While usage of obfuscation techniques become widely acceptable, Preda, M, & Giacobazzi, R (2009) raise a question of effectiveness of code obfuscation techniques - “it is hard to compare different obfuscating transformations with respect to their resilience to attacks and this makes it difficult to understand which technique is better to use in a given scenario” (Preda, M, & Giacobazzi, R. 2009) due to absence of theoretical research to formalize the metric of code obfuscation.
ProGuard “is a free Java class file shrinker, optimizer, obfuscator, and preverifier” (Eric Laforune, 2011). While advantages of the tool are easy integration into commonly used Integrated Development Environments (IDE) as well as ant tasks, and additional functionality such as optimizer and code shrieker, its obfuscation capabilities are limited to code morphing. More advance techniques, or combination of a number of obfuscation techniques such as flow obfuscation and string encryption could potentially (see previous paragraph discussing the lack of metric to measure the effectiveness of code obfuscation) exponentially increase the effort required to reverse engineer the code.


  • Bai Zhongying; Qin Jiancheng; 2009 , "Webpage Encryption Based on Polymorphic Javascript Algorithm," Information Assurance and Security, 2009. IAS '09. Fifth International Conference on , vol.1, no., pp.327-330, 18-20 Aug. 2009
    doi: 10.1109/IAS.2009.39
  • Eric Lafortune, 2011. “ProGuard” [online]. Available from: (accessed: March 30, 2012).
  • Nikos Mavrogiannopoulos, Nessim, K, & Bart, P n.d., 'A taxonomy of self-modifying code for obfuscation', Computers & Security, ScienceDirect, EBSCOhost, viewed 29 March 2012.

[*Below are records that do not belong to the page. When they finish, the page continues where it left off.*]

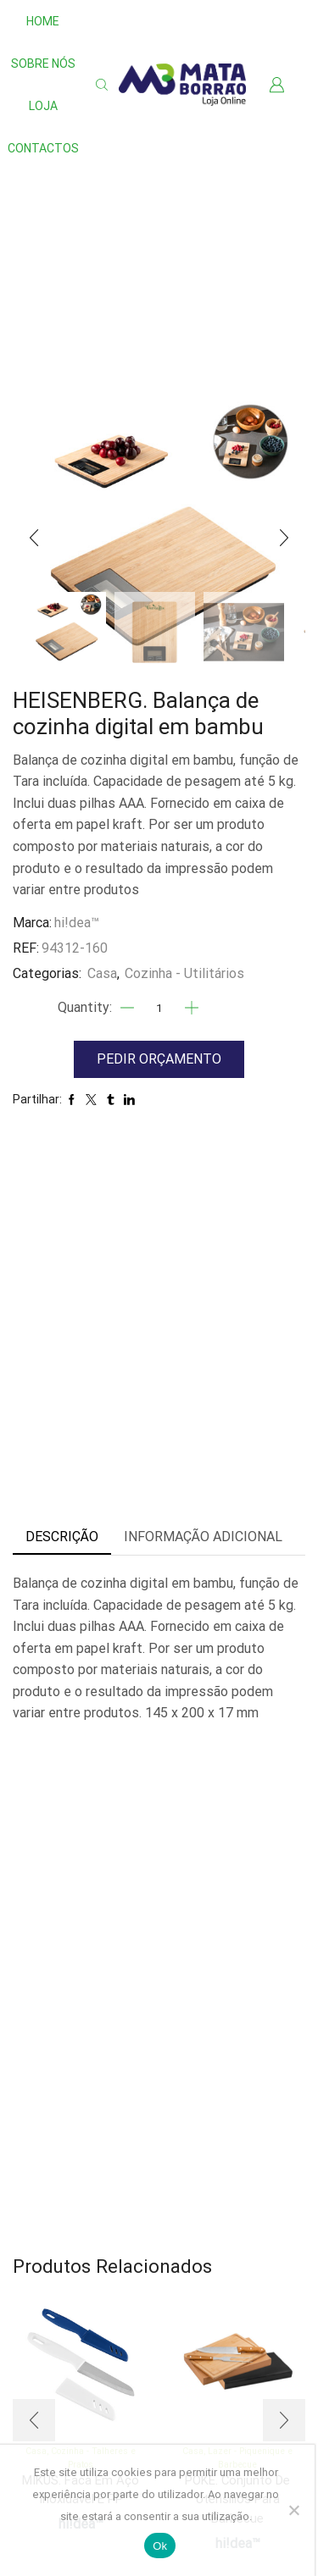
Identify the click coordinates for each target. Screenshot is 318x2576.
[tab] (62, 1537)
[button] (34, 538)
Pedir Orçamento (159, 1059)
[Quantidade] (159, 1008)
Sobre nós (43, 63)
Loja (43, 106)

  • Preda, M, & Giacobazzi, R 2009, 'Semantics-based code obfuscation by abstract interpretation', Journal Of Computer Security, 17, 6, pp. 855-908, Academic Search Complete, EBSCOhost, viewed 29 March 2012.
  • Ross J. Anderson, 2008. “A Guide to Building Dependable Distributed Systems”. 2nd Edition. Wiley Publishing.
  • Victor, D 2008, 'Obfuscation: Obfuscation – how to do it and how to crack it', Network Security, 2008, pp. 4-7, ScienceDirect, EBSCOhost, viewed 29 March 2012.